Dictators rarely get good press. They're usually dismissed as madmen and delusional fools. This is probably a little unfair when you look at the facts. Sure you have to be a little ruthless and commit some inhumane acts to maintain the culture of fear and desperation that keeps you in power, but the positives outweigh the negatives, and it really is a mostly pleasant and charmed life.
Here are five simple reasons why the life of a dictator is a better life than yours.
1. There's absolutely zero paperwork involved.
Dictators don't have to fill in fucking forms for anything. Not for passports, driver's licenses, jobs, or credit cards, like us little people. Dictators have never even seen that soul-destroying "Name, Address, DOB" template that we seem to be filling in every other day. When dictators go to other countries they don't need a passport, they're invited on state visits. Nobody asks them to fill in those niggly little "state your purpose" border control forms; they say shit to border control like, "I'm here to be entertained by your cowardly, unmanly, impotent leaders."
2. Propaganda is super fun.
Propaganda has gotten a real bad reputation ever since the Nazis abused it, but it is a fun, imaginative, and creative pursuit when executed properly. Kim Jong-Il must have had a blast making those videos depicting himself as the best golfer in the world. We all did that shit when we were kids out in the garden pretending to be the best in the world at our chosen sport. But this guy got to do it on a much bigger and more satisfying scale. And his son making video footage showing North Korea beating Portugal in the final to win the soccer world cup in Brazil? Well that's just an all-round fun time for everyone involved. If the government in Westminster had the nounce to do that rather than make us suffer by watching our team's actual performance, my summer would have been a whole lot better.
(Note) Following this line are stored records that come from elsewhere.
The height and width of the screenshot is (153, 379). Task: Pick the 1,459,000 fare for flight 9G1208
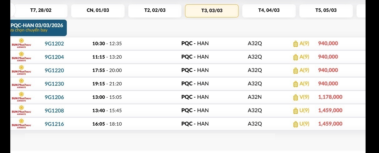coord(330,110)
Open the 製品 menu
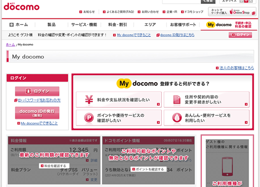The image size is (260, 187). pos(52,25)
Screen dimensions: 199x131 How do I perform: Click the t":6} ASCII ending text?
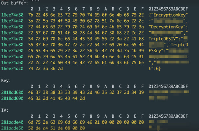pyautogui.click(x=155, y=69)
3. "Yes Men" are great for the ego.
Dictators get to surround themselves with Yes Men. Yes Men get a lot of bad press, but I would love to spend just one week surrounded by people who felt compelled to tell me I could do anything and that I was great, rather than constantly being met with crumpled faces, negative head movements, and statements like, "I just don't think you have it in you," "I'm not sure you're good enough," and "Maybe aim a little lower…." CUNTS!
4. Your sex appeal skyrockets.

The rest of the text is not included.